Tovil is a civil parish in the Borough of Maidstone, in Kent in the South East of England. It is a mixture of residential and industrial zoning, with an increase in commercial usage towards the centre of Maidstone, and more arable use on the outskirts.

History
Tovil is mentioned in the Cecil Papers with the leasing of a tenement at Tovil to Thomas Peene, commencing at Michaelmas, 1628. 

Tovil has a history of paper mills on the Loose Stream near the River Medway, which ceased operation in the 1980s. These included Great Ivy Mill, Hayle Mill, Upper Tovil Mill, Lower Tovil Mill and Bridge Mill. These and other mills located along the Loose Stream which flows through Tovil were formerly used for fulling, corn and in one case gunpowder. The Tovil Bridge connects Tovil to Barming over the Loose Stream and the Medway. 

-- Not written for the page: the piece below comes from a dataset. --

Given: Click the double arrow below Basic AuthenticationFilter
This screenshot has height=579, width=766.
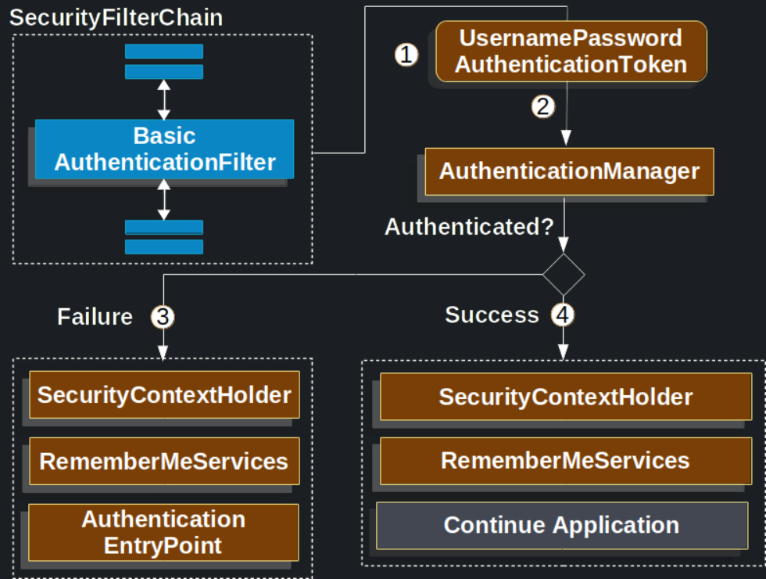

The church of St Stephen was built in around 1840.  The architect was John Whichcord Snr. It was built of ragstone ashlar in the Early English style but demolished in about 1990.

Alabaster Passmore had an important printing works in Tovil and there were other small industries and a railway siding.

Modern Tovil
Many of the industrial units have since been replaced by housing. One notable local business is loudspeaker manufacturer KEF, which is based on Eccleston Road in Tovil. Goachers microbrewery is also based there.

Kent Fire and Rescue Service Headquarters is based in Tovil on Straw Mill Hill.

Governance
Tovil is in the South ward of Maidstone Borough Council, represented as of 2020 by three Liberal Democrat councillors. It is in the Maidstone South division of Kent County Council, represented as of 2020 by one Conservative councillor. The local MP is the Conservative, Helen Grant.